Quelles autres tâches assumez-vous ?
« Une de mes tâches principales est de préparer la réunion hebdomadaire de Concertation Multidisciplinaire en Oncologie thoracique, d’y assister et d’organiser ensuite le trajet de soins et les différents rendez-vous. »
« Cette réunion avec tous les experts de l’oncologie thoracique est indispensable pour évoquer les projets thérapeutiques de chaque nouveau patient ou lorsqu’un patient a malheureusement une maladie progressive ou une récidive et qu’il est donc nécessaire de proposer une alternative thérapeutique. Nous discutons ainsi chaque semaine de 15 à 25 patients dans notre service. »
« J’ai régulièrement des réunions avec les coordinateurs d’autres services, je peux apporter mon expertise lors de congrès ou de réunions de formations comme la gestion des effets secondaires liés à l’immunothérapie. »
« Aucune de mes journées ne ressemble donc à une autre. »
Selon vous, quelle est la plus grande valeur ajoutée de votre travail pour les patients ?
« Nous sommes un soutien infaillible pour les patients de notre service, à toutes les étapes de leur parcours de soins. Les patients entrent en contact avec de nombreux acteurs différents. Il est donc rassurant pour eux d’avoir une personne de référence. »
« En soutenant chaque patient(e) de manière personnalisée, en fonction de son stress, de ses besoins et de ses attentes, je fais en sorte qu’il ou elle se sente compris(e) et entouré(e). »
Lors de la réunion du groupe de travail sur le cancer du poumon d’All.Can Belgium, en avril 2024, vous avez déclaré que les progrès en matière de traitements personnalisés représentent un défi pour de nombreux coordinateurs oncologiques. Qu’entendez-vous par là ?
« En tant que coordinateur, vous devez rester au fait des nouvelles avancées en matière de traitements et de soins, afin de pouvoir toujours fournir les explications nécessaires à vos patients. Vous devez donc vous former en permanence, en plus de votre travail quotidien. »
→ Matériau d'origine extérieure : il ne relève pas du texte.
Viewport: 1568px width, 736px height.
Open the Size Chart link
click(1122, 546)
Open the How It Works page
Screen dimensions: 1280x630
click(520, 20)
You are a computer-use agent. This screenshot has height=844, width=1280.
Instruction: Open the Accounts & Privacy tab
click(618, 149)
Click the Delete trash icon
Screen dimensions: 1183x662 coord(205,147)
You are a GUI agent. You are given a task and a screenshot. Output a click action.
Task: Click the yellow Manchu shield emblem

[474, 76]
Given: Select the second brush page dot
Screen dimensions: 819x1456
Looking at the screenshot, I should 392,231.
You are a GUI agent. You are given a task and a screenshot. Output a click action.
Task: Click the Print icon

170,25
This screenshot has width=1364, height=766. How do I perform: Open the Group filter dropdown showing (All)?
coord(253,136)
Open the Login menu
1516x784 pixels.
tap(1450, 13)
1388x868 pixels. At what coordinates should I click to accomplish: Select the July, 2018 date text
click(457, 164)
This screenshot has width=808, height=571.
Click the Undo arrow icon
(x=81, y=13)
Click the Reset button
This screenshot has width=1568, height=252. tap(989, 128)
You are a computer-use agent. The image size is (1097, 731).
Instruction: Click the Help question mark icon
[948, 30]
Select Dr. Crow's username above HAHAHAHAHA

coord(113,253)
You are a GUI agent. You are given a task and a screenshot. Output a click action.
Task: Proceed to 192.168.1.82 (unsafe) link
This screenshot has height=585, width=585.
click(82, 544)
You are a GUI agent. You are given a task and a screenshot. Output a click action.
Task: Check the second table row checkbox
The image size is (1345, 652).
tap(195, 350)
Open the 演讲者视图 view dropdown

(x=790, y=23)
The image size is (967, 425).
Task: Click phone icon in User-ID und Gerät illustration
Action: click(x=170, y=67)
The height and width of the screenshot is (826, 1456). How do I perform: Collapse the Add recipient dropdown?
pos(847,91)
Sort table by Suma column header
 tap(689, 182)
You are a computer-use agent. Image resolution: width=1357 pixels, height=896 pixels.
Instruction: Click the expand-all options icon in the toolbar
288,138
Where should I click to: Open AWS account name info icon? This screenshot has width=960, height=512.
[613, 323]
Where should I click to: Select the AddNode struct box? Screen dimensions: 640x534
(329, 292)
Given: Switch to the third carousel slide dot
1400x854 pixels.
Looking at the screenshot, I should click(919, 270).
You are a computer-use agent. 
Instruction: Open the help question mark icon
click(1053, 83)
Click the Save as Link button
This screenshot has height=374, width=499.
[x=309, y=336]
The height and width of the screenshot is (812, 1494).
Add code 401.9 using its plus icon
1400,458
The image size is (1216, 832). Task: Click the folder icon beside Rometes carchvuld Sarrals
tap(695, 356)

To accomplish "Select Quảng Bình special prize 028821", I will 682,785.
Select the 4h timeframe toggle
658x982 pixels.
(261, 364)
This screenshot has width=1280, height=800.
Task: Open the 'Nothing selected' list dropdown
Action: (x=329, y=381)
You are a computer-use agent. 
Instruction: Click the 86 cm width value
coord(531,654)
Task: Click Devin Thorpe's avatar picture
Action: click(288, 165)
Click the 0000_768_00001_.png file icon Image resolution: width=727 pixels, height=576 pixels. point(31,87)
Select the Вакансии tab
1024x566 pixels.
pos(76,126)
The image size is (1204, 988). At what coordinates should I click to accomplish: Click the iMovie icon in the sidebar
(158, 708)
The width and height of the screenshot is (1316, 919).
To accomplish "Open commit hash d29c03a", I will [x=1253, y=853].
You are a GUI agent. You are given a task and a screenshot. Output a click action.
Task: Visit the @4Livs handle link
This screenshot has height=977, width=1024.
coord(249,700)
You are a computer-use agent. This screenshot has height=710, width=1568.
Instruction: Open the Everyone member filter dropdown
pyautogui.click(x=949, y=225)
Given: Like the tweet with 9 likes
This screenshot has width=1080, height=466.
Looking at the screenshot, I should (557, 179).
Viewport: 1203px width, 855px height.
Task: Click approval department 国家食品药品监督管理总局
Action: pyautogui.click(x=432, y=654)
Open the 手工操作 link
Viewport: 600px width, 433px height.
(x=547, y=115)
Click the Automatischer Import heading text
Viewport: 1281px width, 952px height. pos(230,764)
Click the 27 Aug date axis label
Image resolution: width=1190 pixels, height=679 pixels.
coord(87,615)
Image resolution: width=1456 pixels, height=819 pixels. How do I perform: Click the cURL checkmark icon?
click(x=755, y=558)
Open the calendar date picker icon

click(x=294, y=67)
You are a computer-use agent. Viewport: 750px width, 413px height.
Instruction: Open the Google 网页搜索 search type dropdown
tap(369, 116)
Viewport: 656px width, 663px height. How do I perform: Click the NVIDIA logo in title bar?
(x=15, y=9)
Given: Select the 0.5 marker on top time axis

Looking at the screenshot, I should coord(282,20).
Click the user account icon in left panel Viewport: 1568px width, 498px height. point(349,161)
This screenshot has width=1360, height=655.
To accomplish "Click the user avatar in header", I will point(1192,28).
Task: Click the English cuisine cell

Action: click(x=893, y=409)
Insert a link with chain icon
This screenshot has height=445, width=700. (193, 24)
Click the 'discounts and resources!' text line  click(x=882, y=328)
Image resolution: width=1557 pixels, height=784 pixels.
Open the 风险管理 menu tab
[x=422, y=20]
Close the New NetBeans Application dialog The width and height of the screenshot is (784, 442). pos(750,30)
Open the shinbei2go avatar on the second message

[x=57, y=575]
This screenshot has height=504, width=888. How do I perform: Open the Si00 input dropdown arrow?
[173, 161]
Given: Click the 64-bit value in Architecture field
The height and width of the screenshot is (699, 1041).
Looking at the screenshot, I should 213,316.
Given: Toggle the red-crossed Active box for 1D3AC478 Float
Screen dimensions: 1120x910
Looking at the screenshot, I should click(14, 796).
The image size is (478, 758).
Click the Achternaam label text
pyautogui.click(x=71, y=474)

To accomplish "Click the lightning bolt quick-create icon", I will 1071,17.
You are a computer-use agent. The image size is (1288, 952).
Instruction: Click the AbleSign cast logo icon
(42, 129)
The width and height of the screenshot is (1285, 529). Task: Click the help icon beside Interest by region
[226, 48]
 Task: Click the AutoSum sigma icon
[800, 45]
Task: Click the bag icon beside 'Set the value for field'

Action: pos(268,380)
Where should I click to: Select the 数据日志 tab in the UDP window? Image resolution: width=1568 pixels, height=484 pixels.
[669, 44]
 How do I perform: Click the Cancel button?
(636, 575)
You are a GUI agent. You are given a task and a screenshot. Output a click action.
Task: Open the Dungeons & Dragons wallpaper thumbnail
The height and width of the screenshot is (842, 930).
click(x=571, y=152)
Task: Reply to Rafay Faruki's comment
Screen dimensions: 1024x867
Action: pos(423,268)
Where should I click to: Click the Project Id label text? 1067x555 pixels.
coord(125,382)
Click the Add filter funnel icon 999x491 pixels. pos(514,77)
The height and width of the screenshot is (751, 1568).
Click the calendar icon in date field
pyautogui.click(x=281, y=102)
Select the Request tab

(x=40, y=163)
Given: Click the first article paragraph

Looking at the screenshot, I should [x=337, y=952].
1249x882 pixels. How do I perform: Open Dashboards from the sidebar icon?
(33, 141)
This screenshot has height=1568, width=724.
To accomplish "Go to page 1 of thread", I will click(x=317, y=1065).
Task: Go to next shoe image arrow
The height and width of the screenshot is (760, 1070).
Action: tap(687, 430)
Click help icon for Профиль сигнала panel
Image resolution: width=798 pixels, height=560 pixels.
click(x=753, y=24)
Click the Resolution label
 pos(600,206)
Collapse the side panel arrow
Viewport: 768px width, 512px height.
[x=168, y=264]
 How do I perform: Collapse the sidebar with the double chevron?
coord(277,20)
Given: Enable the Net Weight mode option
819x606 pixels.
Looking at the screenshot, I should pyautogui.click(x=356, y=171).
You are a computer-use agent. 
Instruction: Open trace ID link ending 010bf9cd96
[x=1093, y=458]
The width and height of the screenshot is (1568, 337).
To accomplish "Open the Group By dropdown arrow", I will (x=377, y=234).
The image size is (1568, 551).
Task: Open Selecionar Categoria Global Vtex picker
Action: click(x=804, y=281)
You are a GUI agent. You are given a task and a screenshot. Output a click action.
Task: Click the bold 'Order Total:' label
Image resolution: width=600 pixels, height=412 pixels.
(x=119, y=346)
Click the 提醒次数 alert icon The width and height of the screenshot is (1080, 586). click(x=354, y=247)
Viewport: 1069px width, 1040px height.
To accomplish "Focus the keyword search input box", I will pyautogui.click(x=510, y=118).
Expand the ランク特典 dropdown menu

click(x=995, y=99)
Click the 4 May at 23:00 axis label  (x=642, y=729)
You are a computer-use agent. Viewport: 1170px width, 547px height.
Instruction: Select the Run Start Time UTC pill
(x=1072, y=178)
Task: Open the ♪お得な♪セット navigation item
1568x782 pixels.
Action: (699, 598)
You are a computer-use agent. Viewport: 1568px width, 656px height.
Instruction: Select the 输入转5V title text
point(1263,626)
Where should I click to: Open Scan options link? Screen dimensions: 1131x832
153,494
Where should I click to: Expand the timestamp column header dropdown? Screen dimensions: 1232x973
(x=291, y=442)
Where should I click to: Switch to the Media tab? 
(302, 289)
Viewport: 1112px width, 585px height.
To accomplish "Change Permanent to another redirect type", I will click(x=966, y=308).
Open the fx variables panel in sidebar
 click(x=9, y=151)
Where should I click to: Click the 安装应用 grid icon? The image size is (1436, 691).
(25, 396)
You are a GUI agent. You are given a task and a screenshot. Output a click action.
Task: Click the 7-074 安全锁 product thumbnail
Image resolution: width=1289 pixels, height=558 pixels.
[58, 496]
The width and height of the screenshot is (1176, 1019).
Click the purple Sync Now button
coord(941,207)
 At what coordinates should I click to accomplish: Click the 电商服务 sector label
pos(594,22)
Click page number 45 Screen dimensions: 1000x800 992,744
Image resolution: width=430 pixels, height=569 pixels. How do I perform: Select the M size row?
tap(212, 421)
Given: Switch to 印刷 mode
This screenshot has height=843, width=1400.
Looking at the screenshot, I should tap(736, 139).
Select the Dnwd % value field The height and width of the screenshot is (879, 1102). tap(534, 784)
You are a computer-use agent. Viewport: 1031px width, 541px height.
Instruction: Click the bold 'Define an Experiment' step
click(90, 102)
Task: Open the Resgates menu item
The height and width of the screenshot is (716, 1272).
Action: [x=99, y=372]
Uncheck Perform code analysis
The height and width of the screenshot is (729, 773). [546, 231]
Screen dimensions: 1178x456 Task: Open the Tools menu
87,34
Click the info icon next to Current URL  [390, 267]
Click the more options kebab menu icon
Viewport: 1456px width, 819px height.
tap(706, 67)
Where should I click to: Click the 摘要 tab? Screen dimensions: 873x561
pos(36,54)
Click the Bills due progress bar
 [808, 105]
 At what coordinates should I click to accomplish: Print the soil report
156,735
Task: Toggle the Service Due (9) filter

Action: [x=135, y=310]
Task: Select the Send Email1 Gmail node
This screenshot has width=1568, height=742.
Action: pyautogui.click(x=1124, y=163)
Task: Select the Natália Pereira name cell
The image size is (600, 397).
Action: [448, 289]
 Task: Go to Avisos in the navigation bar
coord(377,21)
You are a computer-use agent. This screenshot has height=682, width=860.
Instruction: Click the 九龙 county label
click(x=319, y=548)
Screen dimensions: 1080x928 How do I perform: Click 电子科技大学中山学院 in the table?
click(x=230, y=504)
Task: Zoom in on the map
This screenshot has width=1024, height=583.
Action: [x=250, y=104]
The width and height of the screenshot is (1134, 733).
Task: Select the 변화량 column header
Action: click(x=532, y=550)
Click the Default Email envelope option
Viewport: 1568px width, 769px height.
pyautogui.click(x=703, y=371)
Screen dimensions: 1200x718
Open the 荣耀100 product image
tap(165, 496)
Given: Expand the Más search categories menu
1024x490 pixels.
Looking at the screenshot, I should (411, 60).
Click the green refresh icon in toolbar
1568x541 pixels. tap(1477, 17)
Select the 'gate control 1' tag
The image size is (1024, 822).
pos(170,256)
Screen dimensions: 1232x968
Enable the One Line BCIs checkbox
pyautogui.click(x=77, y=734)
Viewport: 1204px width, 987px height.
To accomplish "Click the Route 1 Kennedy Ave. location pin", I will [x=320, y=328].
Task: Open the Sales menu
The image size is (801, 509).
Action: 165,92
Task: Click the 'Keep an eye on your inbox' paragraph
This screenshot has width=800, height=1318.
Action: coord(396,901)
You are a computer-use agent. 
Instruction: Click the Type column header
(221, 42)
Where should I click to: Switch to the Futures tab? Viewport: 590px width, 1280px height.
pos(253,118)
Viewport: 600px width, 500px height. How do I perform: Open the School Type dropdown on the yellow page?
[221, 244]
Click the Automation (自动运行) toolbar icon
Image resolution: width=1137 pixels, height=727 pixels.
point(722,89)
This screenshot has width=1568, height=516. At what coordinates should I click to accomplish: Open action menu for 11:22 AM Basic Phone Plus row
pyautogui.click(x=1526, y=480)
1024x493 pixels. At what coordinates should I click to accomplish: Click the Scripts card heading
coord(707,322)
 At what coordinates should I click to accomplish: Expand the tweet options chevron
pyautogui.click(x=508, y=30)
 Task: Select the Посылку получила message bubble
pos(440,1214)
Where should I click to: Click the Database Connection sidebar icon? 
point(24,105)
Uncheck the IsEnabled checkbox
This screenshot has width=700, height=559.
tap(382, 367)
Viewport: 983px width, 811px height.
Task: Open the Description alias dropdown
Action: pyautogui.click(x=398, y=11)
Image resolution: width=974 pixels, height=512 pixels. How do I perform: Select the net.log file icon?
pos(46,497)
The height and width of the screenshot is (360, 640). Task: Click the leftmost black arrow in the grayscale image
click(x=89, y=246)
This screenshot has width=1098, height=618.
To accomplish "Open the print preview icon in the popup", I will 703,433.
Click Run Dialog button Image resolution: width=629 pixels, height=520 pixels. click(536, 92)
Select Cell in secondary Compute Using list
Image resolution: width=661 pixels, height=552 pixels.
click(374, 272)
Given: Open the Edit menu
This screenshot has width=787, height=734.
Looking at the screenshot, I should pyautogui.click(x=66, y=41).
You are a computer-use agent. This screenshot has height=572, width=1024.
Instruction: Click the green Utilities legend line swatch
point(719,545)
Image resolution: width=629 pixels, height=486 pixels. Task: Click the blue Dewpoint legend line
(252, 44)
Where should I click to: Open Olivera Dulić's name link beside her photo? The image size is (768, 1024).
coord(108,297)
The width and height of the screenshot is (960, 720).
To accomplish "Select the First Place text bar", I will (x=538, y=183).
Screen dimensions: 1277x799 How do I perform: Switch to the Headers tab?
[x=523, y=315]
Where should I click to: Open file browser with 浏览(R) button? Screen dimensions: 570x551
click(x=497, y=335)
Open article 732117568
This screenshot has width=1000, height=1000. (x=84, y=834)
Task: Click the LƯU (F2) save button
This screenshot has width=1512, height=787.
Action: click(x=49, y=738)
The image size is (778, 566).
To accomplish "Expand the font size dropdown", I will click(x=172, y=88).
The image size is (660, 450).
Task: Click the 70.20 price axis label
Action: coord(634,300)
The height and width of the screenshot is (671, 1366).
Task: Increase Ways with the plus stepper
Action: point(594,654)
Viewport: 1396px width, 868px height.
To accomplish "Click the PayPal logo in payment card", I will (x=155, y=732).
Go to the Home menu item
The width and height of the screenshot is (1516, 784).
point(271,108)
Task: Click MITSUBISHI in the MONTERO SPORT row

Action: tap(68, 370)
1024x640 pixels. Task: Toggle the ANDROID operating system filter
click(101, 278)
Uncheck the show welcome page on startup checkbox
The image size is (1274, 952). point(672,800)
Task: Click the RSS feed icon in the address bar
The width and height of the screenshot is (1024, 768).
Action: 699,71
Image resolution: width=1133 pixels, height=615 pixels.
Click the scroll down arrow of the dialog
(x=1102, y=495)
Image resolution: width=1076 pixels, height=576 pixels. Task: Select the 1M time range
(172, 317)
« Rester informé de toutes les possibilités thérapeutiques est un challenge pour un coordinateur. »
« Prenez les développements en immunothérapie. Aujourd’hui, l’immunothérapie peut être administrée avant et avec la chimiothérapie, avec la radiothérapie, avant et/ou après une intervention chirurgicale… C’est très positif pour le patient, mais rester informé de toutes les possibilités thérapeutiques est un challenge. »
« Pour les coordinateurs dans les plus petits hôpitaux, c’est souvent encore plus difficile, car ils sont parfois responsables du suivi des patients atteints de différents types de cancer. Ils doivent alors rester à jour sur les dernières avancées thérapeutiques pour tous ces cancers. »
3 priorités pour la politique
Quelles sont les 3 priorités politiques que Sylvie Lambin met en avant pour les soins du cancer du poumon ?
- La prévention du tabagisme est et reste cruciale.
- Élaborer une approche de dépistage du cancer du poumon, basée sur l’étude du KCE (2024).
- Concentrer certaines interventions nécessitant une expertise particulière (comme la chirurgie du cancer du poumon) dans des centres d’expertise.